Search code examples
sql-servert-sqlperformance-testing

T-SQL Probe residual


I am testing probe residual, joining tables with mismatching datatypes to see how that hurts performance. In this test, I join two tables, once with mismatching datatypes (nvarchar versus varchar) and once with matching datatypes. The code I used:

SELECT REPLACE (CONVERT(VARCHAR(255), NEWID()), '-', '') AS ColA,
      ROW_NUMBER() OVER (ORDER BY ( SELECT 1)) AS RowNumb
INTO #Varchar
FROM sys.all_objects AS S
CROSS JOIN sys.all_objects AS S2

SELECT CAST (ColA AS NVARCHAR (255)) AS ColA,
       RowNumb
INTO #Nvarchar
FROM #Varchar

SELECT TOP 1000000 *
INTO #Subset
FROM #Varchar

CREATE INDEX i_VarcharColA ON #Varchar (ColA)
CREATE INDEX i_NvarcharColA ON #Nvarchar (ColA)
CREATE INDEX i_SubsetColA ON #Subset (ColA)
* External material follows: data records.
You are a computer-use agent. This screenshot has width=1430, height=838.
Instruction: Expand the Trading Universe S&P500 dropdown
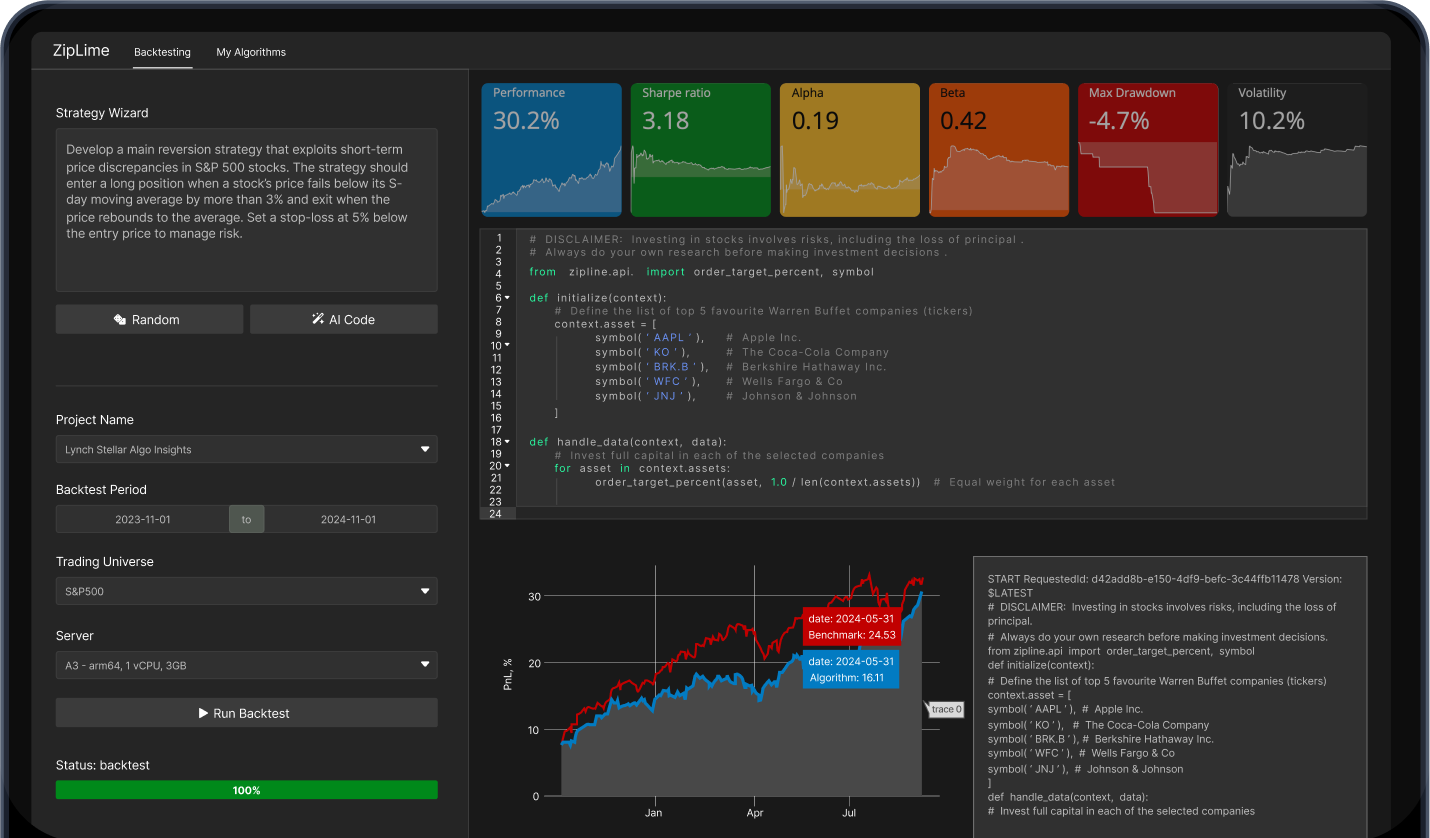246,591
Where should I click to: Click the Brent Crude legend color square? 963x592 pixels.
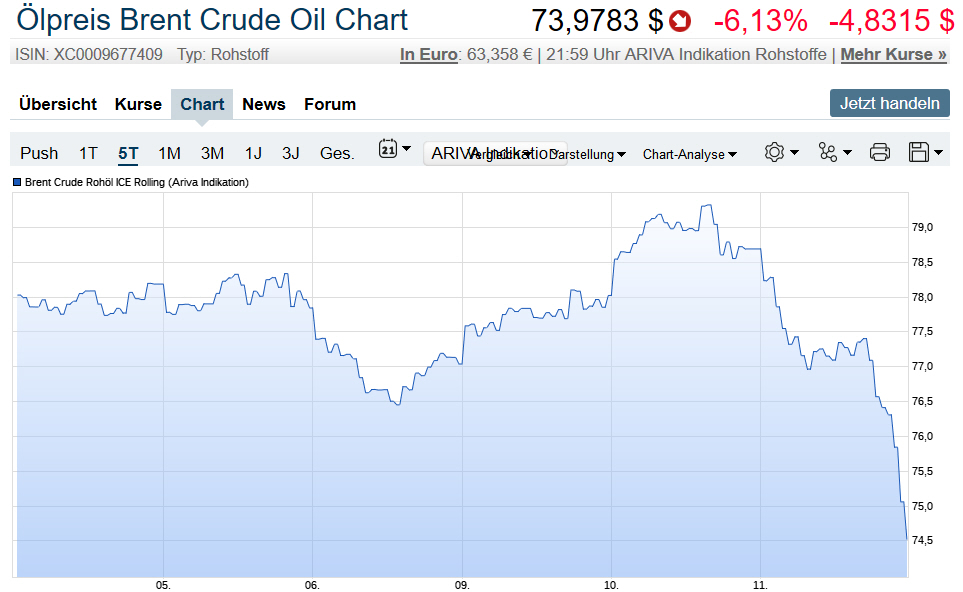[18, 182]
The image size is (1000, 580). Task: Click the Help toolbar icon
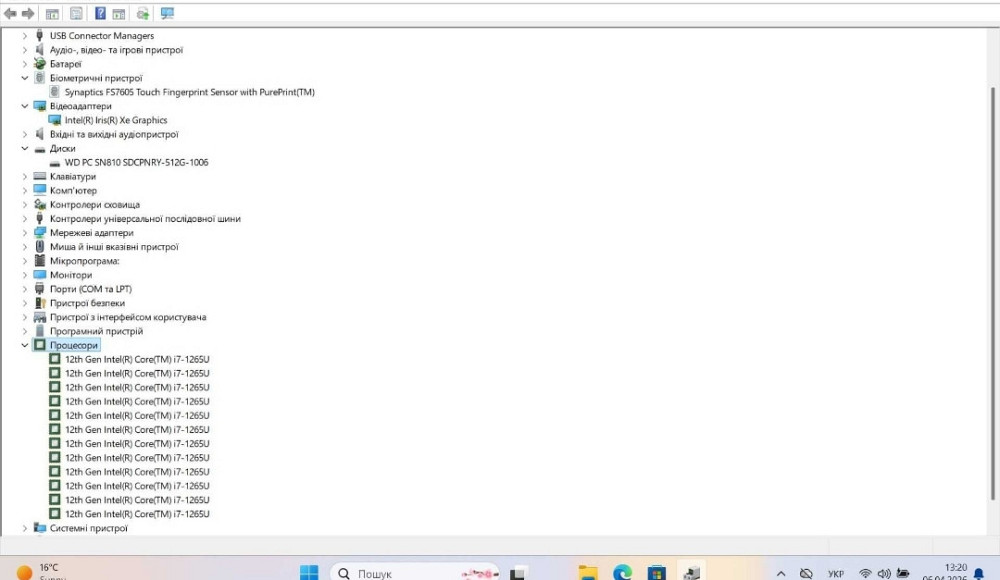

SET STATISTICS IO, TIME ON
SELECT COUNT(*) AS CountStar
FROM #Varchar AS V
INNER JOIN #Subset AS S ON V.ColA = S.ColA -- matching datatypes

SELECT COUNT(*) AS CountStar
FROM #Nvarchar AS V
INNER JOIN #Subset AS S ON V.ColA = S.ColA -- non-matching datatypes

There is a big difference in performance. To my absolute surprise however, using the mismatching datatypes actually performs way better.

I must be overlooking something, but any insight would be greatly appreciated.

Thanks a lot!


Solution

    1. Add OPTION (RECOMPILE, MAXDOP 1) for clear test
    2. Test with DBCC DROPCLEANBUFFERS (remove all buffers from the buffer pool)
    3. In my sql (2016) first query "faster"
    4. test without MAXDOP = 1:
     INNER JOIN matching type -> NL JOIN
     CPU time = 15251 ms,  elapsed time = 4848 ms.
    
     INNER JOIN non-matching type -> MERGE JOIN + SORT 
     CPU time = 15889 ms,  elapsed time = 9776 ms.
    
    1. test with MAXDOP = 1
    INNER JOIN matching type -> NL JOIN    
    CPU time = 8438 ms,  elapsed time = 9307 ms.
    
    INNER JOIN non-matching type -> NL JOIN + sort    
    CPU time = 8687 ms,  elapsed time = 10130 ms.
    

    Earlier versions may have a different plan, I so expect that non-matching type get HASH JOIN and more CPU.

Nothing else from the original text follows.